I sometimes read these delicious quotations from early Friends as spiritual Almond Joys, enjoying their antiquarian deliciousness, especially when I bite into one of the almonds. I'm reassured that such experiences were once part of our reality as a people, and I run my eyes over the words to verify again that they were written by a sane and literate person in clear English, pushing down that cynical voice that says "ecstatic hyperbole" in favor of my heart, which beats a bit faster when I picture those sturdy men and women being formed "to be a people for his praise" in their generation.

Back to 2005 and an e-mail I received a few days ago. Yet another seasoned and wise Quaker is expressing discouragement with his Friends meeting and is on his way to worship with another fellowship. Open up, Friends. Our life needs more praise, more self-abandonment, more joy; perhaps less reading of antique texts as yummy morsels, and more reading of them to light up our imagination.

However, I'm not sure that the missing ingredient in Friends' re-formation "to be a people for his praise in our generation" is a late-night harangue from Johan. Prayer might be better: Jesus, I want to be caught in your net with my dear brothers and sisters, and drawn to land just as you did with Francis H and his friends. Am I supposed to be helping to fashion the net, or to pull it in, or to keep others company in the net? How do we sort out our roles, and honor and encourage each other, and hold each other up? How do we shout our praises so loudly that the walls of oppression begin to tremble? (And, thinking of those who haven't found a praise voice within them, how do we keep from setting up new forms?) I quietly lay these questions before you, and trust in your provision as I go off to sleep.


Anonymous said...

Oh Lord, what a night. Sometimes, these cliched words take on new meaning. 350 people gathered at the vigil for Cindy Sheehan in San Francisco, in the same location where 3-15 Friends, Buddhists, Episcopalians, etc. have been vigiling for peace every Thursday noon for three years now.

Re: WGYF, I wonder how long it took for news of Fox's speech at Pendle Hill to come to London? Compared to watching the pictures pass on the computer screen that were probably taken today? And here's a trivial question: how old is Colin Saxton? He looks so young in the picture I saw from NWYM.

■ Directive A ■
List every place name that appears in the Quaker blog passage.
■ Directive B ■
Resume the Quaker blog passage right after its last sentence, carrying on the comment in the same voice.
The records have no connection to the Quaker blog passage.

■ Supplied entries ■

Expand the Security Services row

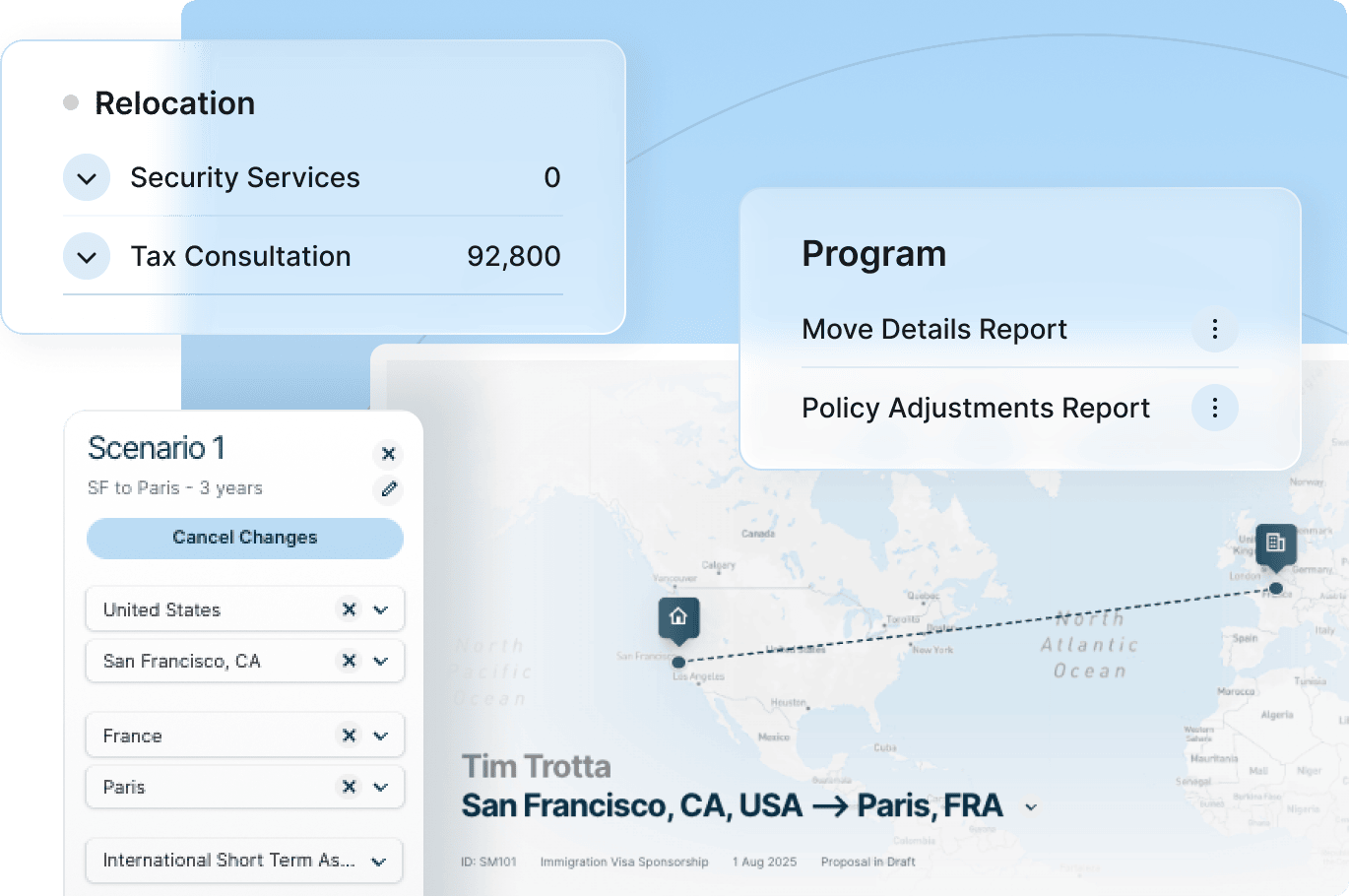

---

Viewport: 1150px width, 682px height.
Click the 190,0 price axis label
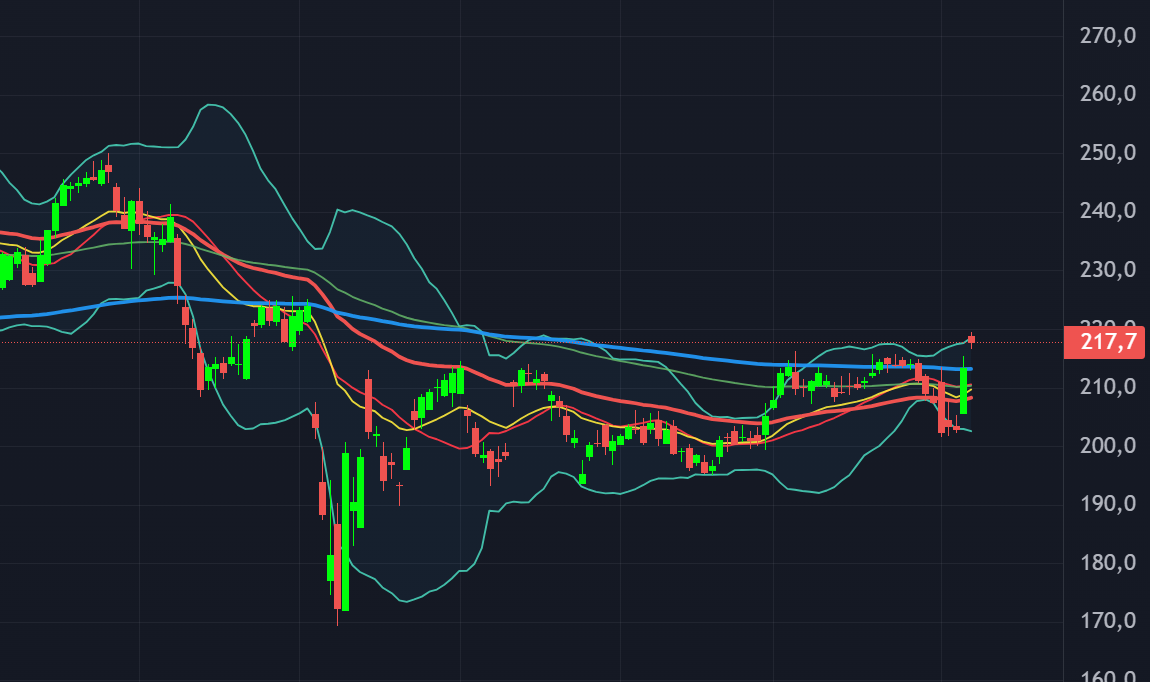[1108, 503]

...

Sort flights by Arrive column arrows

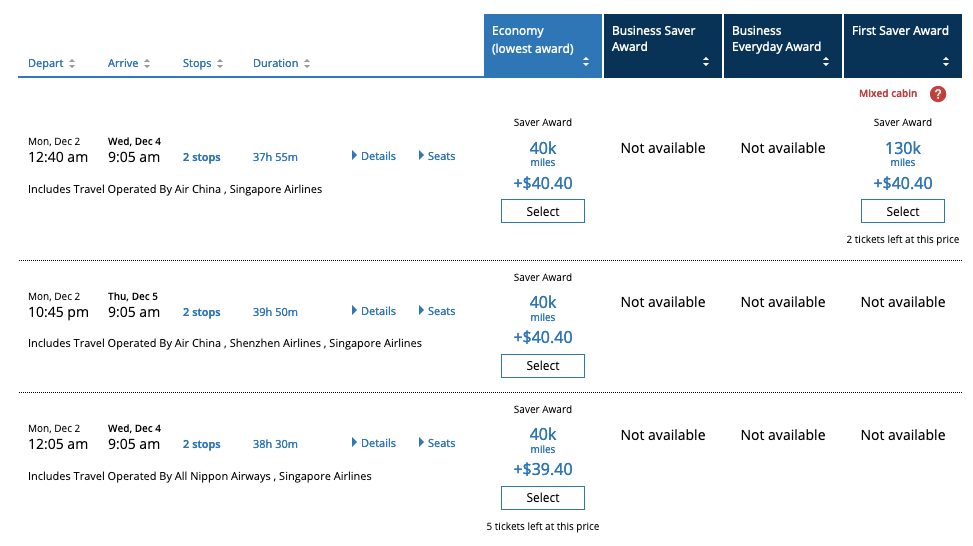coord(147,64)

■ Right answer A ■
San Francisco, Pendle Hill, London

■ Right answer B ■
And last, thank you for your words of prayer. I think many unprogrammed Friends would do well to practice such simple, heartfelt, direct words of prayer. Some do of course, but these speak to my condition.

Praise God from whom all blessings flow.

Johan Maurer said...

You two are always such an encouragement!

Barclaypress.com has a bio of Colin Saxton which seems to indicate that he's older than he looks. He's a real gift to this yearly meeting.

Anonymous said...

"This is the day the Lord has made
Christus resurrexit, Christus resurrexit
Let us rejoice and be glad alleluia!
Alleluia, alleluia!"
-- From the Taize CD "Ubi Caritas"

Shocking news about Brother Roger.

I was attracted to the notion of the Taize community from the first time I read about it. It was perhaps two years before I finally tracked down some of the CDs, in a Pauline gift shop here in San Francisco.

For perhaps three years now two members of our meeting have regularly attended a monthly Taize service held at a Sisters of Mercy community near us. I have not yet managed to go. I would like to experience what Johan describes so nicely, about the sweetness of the intention made together.

Anonymous said...

Somehow I made my way to this site. I appreciate your always thoughtful & enthusiastic comments, Johan. I agree that our work is not to try to re-capture something past but live into what is present.

By the way, that really young looking (and quite handsome, if I say so myself) :>) Colin Saxton is 43. He IS older than he looks!
Colin S.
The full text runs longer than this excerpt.